Currently, multiple drugs are being used in the treatment of HTN, but they do not act via the Nrf2/Keap1 pathway. Among promising redox drugs for CVD therapy are antioxidants targeted against mitochondria (mitoQ) and Nrf2 activators (SFN, BM, DMF) [158]. There is strong evidence for resveratrol’s antioxidant and anti-inflammatory properties and its beneficial role for patients with CVD, but it was found to be less effective in obese individuals [159]. Anyway, further research into resveratrol’s properties and bioavailability is desirable.

As hypertension is a multifactorial disease, its clinical management usually includes lifestyle approaches and multiple-drug administration. So far, the efforts to find redox-based therapies are still ongoing as there is still no evidence of a fully efficient Nrf2-targeted drug in CVD, and implicitly HTN [8,109]. Further investigation and validation through clinical trials of a single Nrf2 activator via a certain pathway or a combination with another antioxidant are needed [150]. These results may provide enough scientific proof to implement a novel Nrf2–HTN therapeutic approach with practicability in clinical settings.

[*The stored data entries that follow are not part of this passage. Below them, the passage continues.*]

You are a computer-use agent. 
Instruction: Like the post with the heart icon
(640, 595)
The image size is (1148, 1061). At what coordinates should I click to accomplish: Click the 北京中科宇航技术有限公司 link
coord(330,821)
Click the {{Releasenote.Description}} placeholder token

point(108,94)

5. Conclusions and Future Directions

Arterial hypertension continues to remain an incremental and significant worldwide medical issue. The complex heterogeneity behind HTN also includes the imbalance and misregulation of OS factors. Even if HTN pathogenesis cannot be explained by only one mechanism, present-day data exhibit the deleterious effects of enhanced OS activity and excessive ROS products which perpetuate endothelial dysfunction and hypertension via different pathways. Nonetheless, research continuously brings us new molecules and transcriptional factors such as Nrf2, which in addition to its involvement in cardiovascular pathogenesis holds potential as a novel therapeutic approach in chronic diseases such as HTN. Preclinical studies support the anti-OS and anti-inflammatory effects of Nrf2 in HTN through regulation via various pathways. The pharmaceutical modulation of Nrf2 activity using natural and synthetic compounds enhances cell survival and sets in motion the endogenous defense antioxidant system. Biopharmaceutical companies are currently working on developing new drugs that target the Keap1–Nrf2 system, being challenged however by off-target effects and lack of a precise monitoring panel.

These results should encourage scientists to continue their research in this field. We hope for new discoveries which could help further demonstrate the key role of Nrf2 in HTN and its potential as a novel therapeutic target. Therefore, more research on this subject is essential for translating the OS concept into clinical practice.